Selon François Cheng, « le poète digne de ce nom reçoit mission non seulement de dire, mais d’accompagner toutes les âmes espérantes par son chant ».
C’est animée de cette conviction que Parme Ceriset a écrit les textes de « Lueurs d’Humanité », dont une partie avait reçu en juillet 2025 un prix international de créativité de la fondation littéraire et humaniste Naji Naaman. Nommée en septembre 2025 ambassadrice de la paix (CUAP) à titre symbolique, elle affirme : « Nous sommes tous le même humain. Des yeux morts me l’ont dit. »
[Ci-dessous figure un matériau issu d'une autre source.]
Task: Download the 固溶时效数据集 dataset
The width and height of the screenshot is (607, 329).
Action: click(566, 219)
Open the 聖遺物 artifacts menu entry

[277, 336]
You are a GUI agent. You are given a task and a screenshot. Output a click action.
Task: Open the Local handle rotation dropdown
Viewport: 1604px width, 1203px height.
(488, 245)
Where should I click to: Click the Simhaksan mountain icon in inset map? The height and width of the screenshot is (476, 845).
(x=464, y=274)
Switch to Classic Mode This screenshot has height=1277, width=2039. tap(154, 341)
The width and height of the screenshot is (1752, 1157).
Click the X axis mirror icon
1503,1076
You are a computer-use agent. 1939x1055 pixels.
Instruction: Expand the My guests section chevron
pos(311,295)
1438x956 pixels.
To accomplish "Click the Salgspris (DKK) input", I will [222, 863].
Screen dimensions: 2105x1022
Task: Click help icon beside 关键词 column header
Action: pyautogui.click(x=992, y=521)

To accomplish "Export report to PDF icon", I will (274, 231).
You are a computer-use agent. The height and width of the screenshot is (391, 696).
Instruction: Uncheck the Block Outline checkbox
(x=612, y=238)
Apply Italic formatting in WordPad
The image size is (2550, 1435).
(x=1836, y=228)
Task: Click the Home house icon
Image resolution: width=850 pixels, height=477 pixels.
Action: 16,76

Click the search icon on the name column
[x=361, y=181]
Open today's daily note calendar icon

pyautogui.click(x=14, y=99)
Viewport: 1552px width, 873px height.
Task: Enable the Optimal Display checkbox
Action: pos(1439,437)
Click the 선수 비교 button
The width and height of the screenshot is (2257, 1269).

Cette pensée, qui figure dans le recueil, ainsi que les poèmes, lui sont parvenus « par fragments », comme des « visions parcellaires d’existences humaines aux quatre coins du monde et depuis la nuit des temps ».
Quatrième de couverture :
« Dans un monde où, depuis la nuit des temps, les êtres sont confrontés à la malédiction de leur nature mortelle, où les guerres reviennent par vagues de lave gangréner leur existence, comme une métaphore supplémentaire de leur in-humaine condition, l’Amour se perpétue pourtant dans les regards, de génération en génération, les éclairant de lueurs incandescentes et d’un étonnant éclat d’universalité.
Ce recueil contient des poèmes pour lesquels l’auteure a reçu un prix international de créativité de la fondation humaniste Naji Naaman en juillet 2025.
Parme Ceriset a publié des ouvrages de poésie aux éditions du Cygne, Tarmac, Unicité, Bleu d’encre, Pierre Turcotte éditeur, et un roman autobiographique, “Le Serment de l’espoir”, chez l’Harmattan, qui évoque son parcours atypique de jeune médecin sauvée par une greffe des poumons.
Elle est également critique littéraire et ambassadrice de la paix (CUAP) à titre symbolique. »
Extraits de Lueurs d’Humanité
Roses bleuies sous les décombres,
charnier perpétuel, immémorial,
tectonique des haines,
larmes des continents.
Roses arrachées en plein rire,
morsure au formol, sang de printemps.
Nous sommes tous le même humain
Des yeux morts me l’ont dit.
Roses broyées dans les mâchoires du temps.
Nul ne saura pourquoi, et s’il est une raison…
Qu’on la porte au grand jour sans lui donner de nom.
Qu’on ne salisse pas le mot Liberté.
⁕⁕⁕
Aux froids matins de guerre, les mères sont les premières réveillées.
Alba hume les volutes pailletées des fins de nuit.
Elle contemple, sur les fleurs de grenadier,
les gouttes de rosée éphémères
dans lesquelles se reflètent les lueurs de l’aube.
Son enfant dort encore.
Soudain, elle se sent envahie
par l’insupportable prise de conscience de sa nature mortelle.
Elle observe la lumière qui se pose délicatement
sur les boucles ambrées de ses cheveux en bataille,
et sent monter en elle une force nouvelle.
Pour lui, elle trouvera encore un peu de joie
à puiser au fond de ses entrailles blessées.”
Parme Ceriset
L’auteure espère que ce recueil, prière humaniste et universelle pour l’Humanité souffrante, saura porter une parole d’espoir dans un monde tourmenté. « Ma naïveté git depuis longtemps, poignardée à mort dans une mare de sang, mais ma foi en la vie et en mon idéal est intacte », ajoute Parme, qui a souvent côtoyé la mort à la fois en tant que médecin et en tant que malade, avant d’être sauvée il y a bientôt dix-huit ans par une greffe des poumons.